Children in Congo Cobalt Mines

Children are forced to work in Congo in Cobalt Mines, 12 hours a day with bare feet. Cobalt is used for the batteries of your phones and computers.

Serious legal actions should be taken against high tech companies. This abuse cannot go unpunished and it should be stopped immediately!

As an ordinary consumer stop consuming unnecessarily at least!

Knowing that many kids are suffering in these horrid conditions how can we keep living with ourselves, laugh and act as if everything is ok??? No, it is not ok!

The Sky News team reports that they visited a string of mines in the DRC’s former Katanga Province and found children working at all of them.

At one cobalt mine, children toiled in the drenching rain carrying huge sacks of the mineral.

Dorsen, eight, had no shoes and told us he hadn’t made enough money to eat for the past two days – despite working for about 12 hours a day.

His friend Richard, 11, talked about how his whole body ached every day from the tough physical work.

The mine tunnels are dug by hand by miners who have no protective equipment. The tunnels have no supports and are prone to collapse, especially in the rain.

At one mine Sky News team traveled to, workers had downed tools in support of a fellow miner who had died after one such collapse.

There are thousands of unofficial, unregulated, unmonitored mines where men, women, and children work in what can only be described as slave conditions.

In one group, Sky News team found a circle of children with a four-year-old girl picking out cobalt stones.

Other children younger than her were sitting among the mineral or playing nearby. A pregnant woman already carrying a toddler on her back was also in the group.

None of them wore gloves or masks, yet the World Health Organisation says exposure to cobalt and breathing in its dust fumes can cause long-term health problems.

Certainly, many of those involved in the mining industry believe they’re suffering from poor health as a result.

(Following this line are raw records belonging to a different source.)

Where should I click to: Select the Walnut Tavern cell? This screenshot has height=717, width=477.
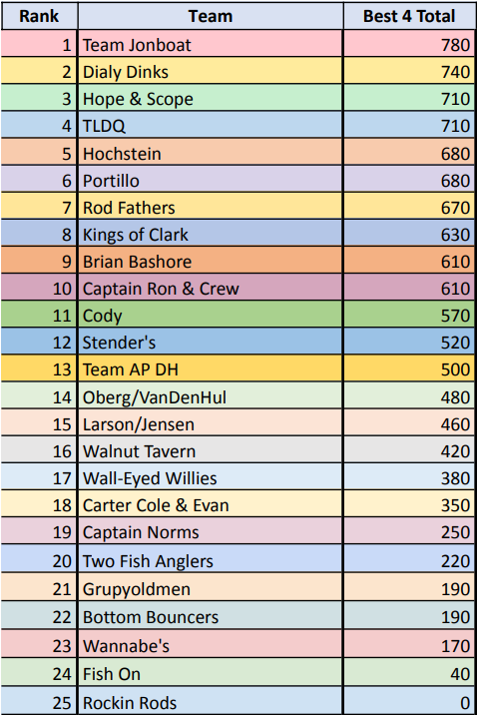click(x=211, y=450)
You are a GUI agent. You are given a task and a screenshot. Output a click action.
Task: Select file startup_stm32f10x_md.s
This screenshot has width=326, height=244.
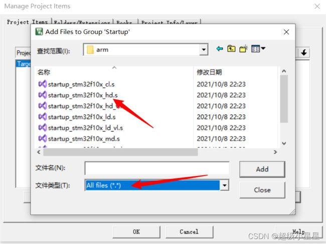84,139
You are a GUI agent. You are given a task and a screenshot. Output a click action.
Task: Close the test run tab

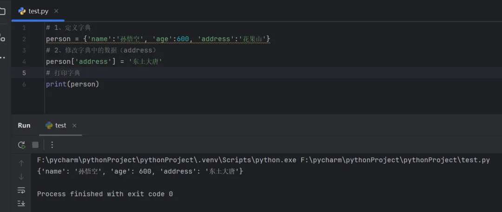(x=74, y=126)
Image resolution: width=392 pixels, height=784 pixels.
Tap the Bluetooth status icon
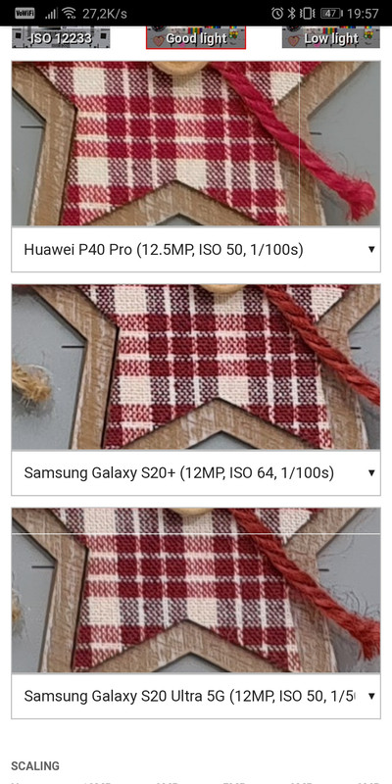(x=293, y=13)
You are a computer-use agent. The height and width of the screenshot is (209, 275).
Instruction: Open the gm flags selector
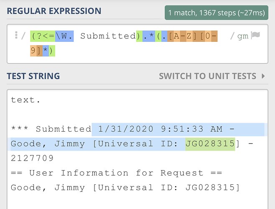[243, 36]
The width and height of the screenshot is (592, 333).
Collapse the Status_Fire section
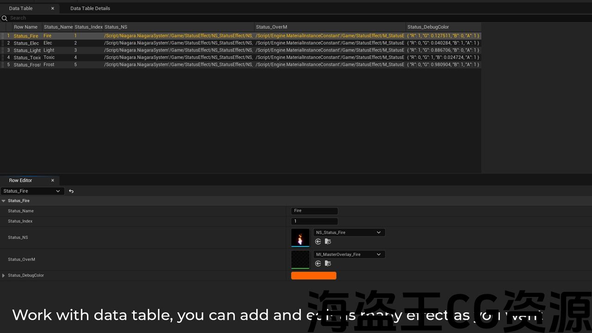click(4, 201)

Makumba Mateba has a huge tumor on his throat which he believes has grown because the water in his village is contaminated by cobalt mining.

He said: “We only drink the water which comes from the mining sites after all the minerals have been washed in it.

“It comes right through our village and I drink it and I’m sure it’s that which has made me sick.”

Becha Gibu, a doctor in the village of Kimpesa, said many of the babies he delivered had mysterious illnesses.

“There are lots of infections they’re born with, sometimes rashes, sometimes their bodies are covered in spots,” he said.

“The mothers are also just not strong when giving birth – this is all a consequence of the mining.”

The DRC sits on one of the richest mineral deposits in the world, with huge amounts of gold, tin, and cobalt underneath its soil.

It produces 60% of the world’s cobalt – a fifth of which is extracted by hand or artisanal miners known locally as cruisers.

Cobalt collected by small mining operations is sold to mostly Chinese traders, who we filmed secretly.

They don’t ask questions about where their cobalt comes from or who has worked to extract it – they just want the best price.

Traders then sell it mostly to exporter Congo Dongfang International, a subsidiary of Zhejiang Huayou Cobalt, which supplies most of the world’s largest battery makers.

The supply line is chaotic, informal and unregulated, with unofficial, non-standardised prices paid out to groups, individuals and larger networks.

In 2016, Amnesty International found that no country legally requires firms to publicly report their cobalt supply chains – allowing multinationals easy deniability.

And it has been reported that Donald Trump is set to issue a new executive order that would reverse regulatory controls designed to prevent US companies profiting from “conflict minerals” mined in the DRC and neighboring countries.

A number of tech and automotive firms Sky News contacted said they would review their protocols, but would rather improve conditions than make a clean break from established supply chains.

Apple, whose response referenced the specific mine in Sky Team’s report, said it told one of its smelters, Huayou Cobalt, to suspend sourcing from artisanal mines.

But it said it would not sever all ties with artisanal mines as that “would be harmful to communities who rely on this mining for their income”.

An Apple spokesperson added: “Apple is deeply committed to the responsible sourcing of materials for our products and we’ve led the industry in establishing the strictest standards for our suppliers.

“We know our work is never done, and we will continue to drive our standards deep in our supply chain. If our suppliers are unable or unwilling to meet our standards then we suspend or terminate business with them.”

Speaking to Sky News, a Huayou spokesperson said the firm “pays attention” to child labor issues and was “monitoring” its supply chain.